For all practical antenna, any time the main lobe of the antenna is not oriented so that the distant station is centered in the main lobe, the actual realization of antenna gain will be lower than claimed. Since it is typical for antennas with high gain to have very deep nulls in their radiation pattern, the signal strength when not in the main lobe and in one of the nulls of such an antenna will be very much lower, as much as one-hundred-times (-20dB) lower than in the main lobe. In a separate article, I discuss the typical radiation pattern of omnidirectional vertical antennas with regard to the size of their main lobe. This property of gain antennas must be clearly understood. You only get gain from them when they are carefully oriented to direct their main lobe at the other station in the communication system.

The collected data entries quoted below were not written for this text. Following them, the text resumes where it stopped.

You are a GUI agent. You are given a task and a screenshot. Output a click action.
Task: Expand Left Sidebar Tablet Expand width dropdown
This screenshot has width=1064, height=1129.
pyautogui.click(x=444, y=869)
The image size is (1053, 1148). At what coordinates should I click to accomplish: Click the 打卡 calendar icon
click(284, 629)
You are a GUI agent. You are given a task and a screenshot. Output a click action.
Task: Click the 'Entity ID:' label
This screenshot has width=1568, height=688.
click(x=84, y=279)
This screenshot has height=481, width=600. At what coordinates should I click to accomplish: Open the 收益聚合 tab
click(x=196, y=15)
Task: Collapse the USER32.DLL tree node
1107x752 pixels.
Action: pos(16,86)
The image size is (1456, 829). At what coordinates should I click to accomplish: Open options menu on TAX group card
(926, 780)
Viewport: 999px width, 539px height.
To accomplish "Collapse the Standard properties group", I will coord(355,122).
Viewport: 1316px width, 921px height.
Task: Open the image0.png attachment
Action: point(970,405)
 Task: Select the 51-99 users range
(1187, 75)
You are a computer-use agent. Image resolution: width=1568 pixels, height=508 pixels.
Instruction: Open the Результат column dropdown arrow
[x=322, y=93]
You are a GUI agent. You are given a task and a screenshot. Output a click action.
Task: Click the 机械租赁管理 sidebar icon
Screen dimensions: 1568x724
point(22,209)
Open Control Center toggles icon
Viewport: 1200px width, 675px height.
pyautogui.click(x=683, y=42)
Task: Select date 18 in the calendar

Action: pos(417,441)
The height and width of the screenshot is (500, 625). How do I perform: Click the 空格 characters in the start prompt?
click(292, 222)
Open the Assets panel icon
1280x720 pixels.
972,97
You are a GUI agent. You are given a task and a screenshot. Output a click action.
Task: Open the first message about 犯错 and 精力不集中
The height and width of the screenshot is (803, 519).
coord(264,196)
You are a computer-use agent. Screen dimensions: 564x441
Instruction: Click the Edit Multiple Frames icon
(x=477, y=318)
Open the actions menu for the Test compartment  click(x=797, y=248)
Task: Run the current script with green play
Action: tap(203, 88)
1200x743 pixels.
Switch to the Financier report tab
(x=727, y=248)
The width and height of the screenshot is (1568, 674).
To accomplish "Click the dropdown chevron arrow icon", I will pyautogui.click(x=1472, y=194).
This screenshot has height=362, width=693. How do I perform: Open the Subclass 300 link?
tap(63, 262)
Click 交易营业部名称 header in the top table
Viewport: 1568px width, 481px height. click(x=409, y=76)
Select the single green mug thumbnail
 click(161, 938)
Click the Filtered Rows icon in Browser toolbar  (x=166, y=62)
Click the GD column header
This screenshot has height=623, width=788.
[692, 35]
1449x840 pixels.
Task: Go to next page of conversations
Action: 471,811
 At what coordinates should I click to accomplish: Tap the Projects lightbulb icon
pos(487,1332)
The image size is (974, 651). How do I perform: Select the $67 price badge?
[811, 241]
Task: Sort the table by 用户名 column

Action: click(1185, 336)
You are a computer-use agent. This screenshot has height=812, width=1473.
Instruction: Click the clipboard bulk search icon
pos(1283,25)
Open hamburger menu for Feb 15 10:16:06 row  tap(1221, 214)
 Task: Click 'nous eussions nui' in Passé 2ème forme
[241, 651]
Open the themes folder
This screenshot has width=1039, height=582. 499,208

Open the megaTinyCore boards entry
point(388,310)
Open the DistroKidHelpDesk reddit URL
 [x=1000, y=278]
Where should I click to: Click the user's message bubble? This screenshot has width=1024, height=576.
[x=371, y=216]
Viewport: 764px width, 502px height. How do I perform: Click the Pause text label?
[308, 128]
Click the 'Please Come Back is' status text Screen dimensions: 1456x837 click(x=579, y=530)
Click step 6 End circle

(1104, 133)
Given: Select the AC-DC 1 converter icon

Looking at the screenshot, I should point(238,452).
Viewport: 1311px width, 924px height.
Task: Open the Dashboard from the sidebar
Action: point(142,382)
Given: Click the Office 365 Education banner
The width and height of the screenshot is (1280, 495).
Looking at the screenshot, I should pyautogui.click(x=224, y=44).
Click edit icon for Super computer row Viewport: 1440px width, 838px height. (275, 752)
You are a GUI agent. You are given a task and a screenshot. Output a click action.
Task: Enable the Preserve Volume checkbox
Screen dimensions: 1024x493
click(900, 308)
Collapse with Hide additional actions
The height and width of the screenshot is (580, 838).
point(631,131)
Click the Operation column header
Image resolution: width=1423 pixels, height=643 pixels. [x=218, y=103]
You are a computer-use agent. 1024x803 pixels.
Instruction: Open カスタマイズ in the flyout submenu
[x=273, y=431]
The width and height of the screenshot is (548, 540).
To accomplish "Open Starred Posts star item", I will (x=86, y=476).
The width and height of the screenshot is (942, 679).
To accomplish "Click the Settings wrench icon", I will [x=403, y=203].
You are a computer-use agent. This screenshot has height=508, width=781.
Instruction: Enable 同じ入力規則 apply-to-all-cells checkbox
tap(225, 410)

On small boats that are at sea, it is common for there to be considerable motion on the boat. Any time the bow pitches up or down, or the boat rolls to its side, the orientation of the radio antenna changes in the vertical radiation plane. The antenna becomes displaced from its normal orientation of orthogonal to the plane of the horizon. This physical displacement of the antenna causes its radiation pattern to change, directing the main lobe of the antenna away from the horizon. The result is the effective gain of the antenna is reduced when the boat is in motion in any sort of sea conditions that disrupt its stability. For this reason, on small boats it is often preferable to use an antenna with modest gain in order to enjoy the benefit of its wider main lobe radiation pattern.